Kepala Haura diusap pelan oleh Aurelia. "Tetap tawakal seperti ini, ya, Ra. Jangan berpikir yang buruk-buruk. Semangat!" dukungnya.

Haura mengangguk pelan. Lik Nur merangkul pundaknya. Mereka berpamitan dengan salam serta lambaian tangan. Kepergiannya diiringi tatapan sendu dari perempuan itu.

***

Sedari lahir, Haura tak pernah tahu seperti apa rupa ayah dan ibunya. Ia tak pernah tahu bagaimana rasanya berada dalam dekapan hangat seorang ibu. Ia hanya tahu bahwa mereka menitipkannya pada Simbok, dengan alasan yang tak pernah Haura pahami.

Haura seringkali merenung di kamar, membayangkan seperti apa wajah ayah serta ibunya. Apakah ibunya punya lesung pipi juga? Apakah ayahnya beralis tebal sama sepertinya? Dari manakah manik mata cokelat serta hidung mungilnya diturunkan?

Identitas orang tua Haura yang Simbok berikan sepertinya kurang lengkap. Ia benar-benar tak mengenal orang tuanya sendiri, bahkan namanya sekalipun. Barangkali Simbok menunggu waktu yang tepat untuk memberitahu Haura. Hanya saja, malaikat keburu mencabut nyawanya. Satu-satunya identitas orang tua yang Haura ketahui hanyalah pekerjaan sang ayah; tentara. Waktu itu, Simbok pernah memberitahu, kala Haura kecil ketakutan melihat wajah-wajah garang para tentara. Simbok menghiburnya dengan berkata bahwa tentara tak semenakutkan itu apalagi Haura juga putri seorang tentara.

Memikirkan itu membuat kening Haura berdenyut-denyut. Ia merintih lantas memijat kepala. Ditatapnya lemari lusuh yang beberapa bagiannya telah berlubang dimakan rayap. Haura terdiam cukup lama. Pikirannya tertuju pada perkataan Simbok beberapa hari sebelum pergi.

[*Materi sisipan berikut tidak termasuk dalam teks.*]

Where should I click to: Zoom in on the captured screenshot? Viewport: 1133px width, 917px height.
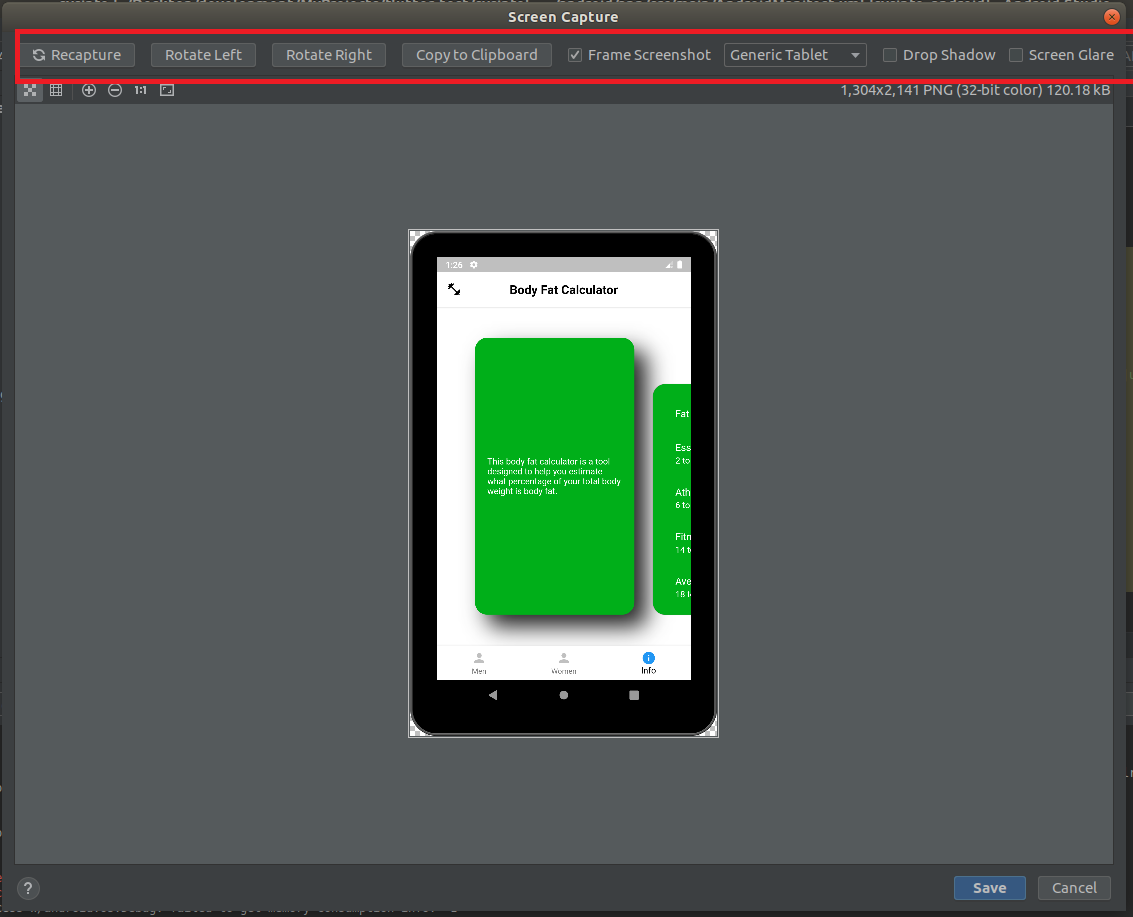[x=89, y=90]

'Ra, kalau nanti Simbok pergi dan tak bisa mengawasimu lagi, ambillah kartu rekening yang ada di laci lemari dan gunakanlah uangnya. Itu pemberian ibumu. Hakmu sepenuhnya.'

Gadis itu termenung, masih belum sepenuhnya paham apa maksud Simbok waktu itu. Beberapa saat kemudian, ia memutuskan untuk mencari kartu itu. Tangannya berpegangan pada tembok lantas tertatih-tatih menghampiri lemari dan membukanya. Bunyi laci yang dibuka terdengar berderit. Mata itu membola saat menemukan kartu yang Simbok maksud. Keningnya berkerut. Dengan segera, ia meraihnya. Ada kertas bertuliskan pin untuk mengambil uang dari ATM juga. Sepertinya Simbok yang menaruhnya untuk memudahkan Haura.

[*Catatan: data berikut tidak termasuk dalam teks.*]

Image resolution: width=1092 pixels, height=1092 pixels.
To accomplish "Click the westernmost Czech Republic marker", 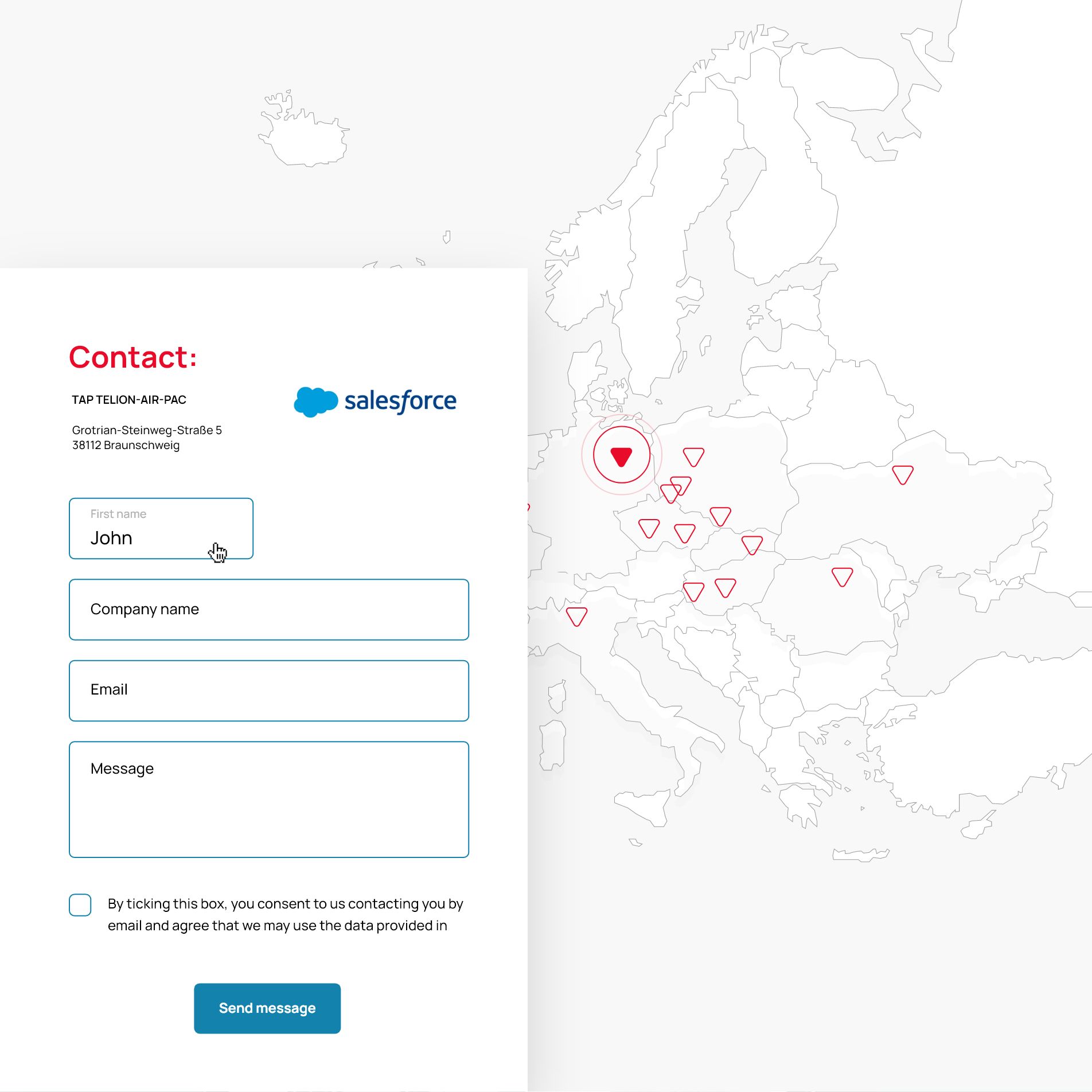I will tap(649, 528).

Tangan Haura gemetar saat membuka buku tabungan. Matanya fokus membaca tiap-tiap angka serta tulisan yang tertera. Di situ tertulis jelas bahwa Simbok selalu menarik uang ratusan ribu dengan nominal berbeda tiap bulannya.

'Itu pemberian ibumu.'

'Itu pemberian ibumu.'

Kalimat itu terus terngiang di telinga Haura. Pikirannya mengambil sebuah kesimpulan. Bahwa ibunya ada. Bahwa ibunya peduli padanya.

Haura luruh, terduduk di kasur dengan tangan menggenggam erat buku itu. Bahunya terguncang menahan isak. Dia menyesal pernah berpikiran buruk tentang ibunya. Menyesal pernah menganggap bahwa sang ibu tak menyayanginya. Sebab, bagaimana pun, ibunya tak berlepas diri dari Haura begitu saja. Selama ini, Haura hidup dari kerja keras sang ibu juga, bukan hanya dari Simbok.

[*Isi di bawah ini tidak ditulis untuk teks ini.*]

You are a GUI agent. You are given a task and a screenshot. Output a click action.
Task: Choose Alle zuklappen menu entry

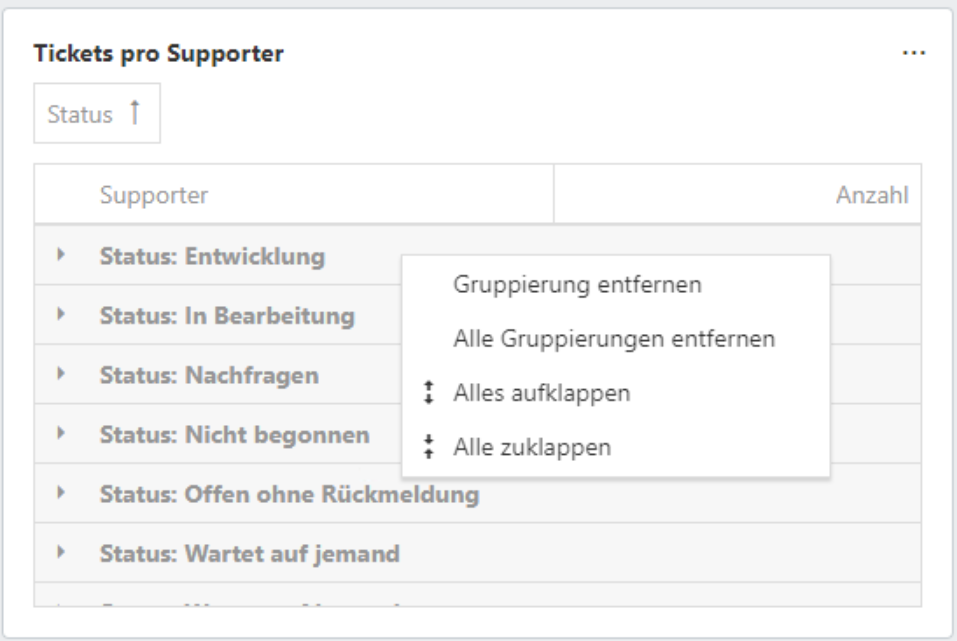(531, 449)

Haura paham sekarang, mengapa Allah selalu memerintahkan hamba-Nya untuk berbaik sangka.

Sudah lama sekali Haura tidak menangis. Pada akhirnya, detik itu, ia terisak sebab rindu dan penyesalan.

***

Ega sedang berbaring ketika Aurelia memasuki kamarnya. Gadis itu membawakan beberapa makanan serta obat. Kedatangannya mengundang senyum dari wajah Ega.

"Waktunya minum obat, Ga." Suaranya lembut di telinga. Ega mengangguk-angguk saja memerhatikan Aurelia menaruh nampan itu di atas meja dengan hati-hati.

"Haura sudah pulang?" tanya Ega basa-basi.

Aurelia mengiakan. Ia menghela napas panjang. "Dia benar-benar mengagumkan, ya, Ga?"

"Dia memang mengagumkan. Sama seperti kamu."

Aurelia menoleh dengan tatapan horor. "Buaya!" pekiknya pura-pura ketakutan. Ia melesat keluar dari ruangan itu sebab ada pasien lain yang harus ia urus.

"Hei! Buku catatanmu ketinggalan."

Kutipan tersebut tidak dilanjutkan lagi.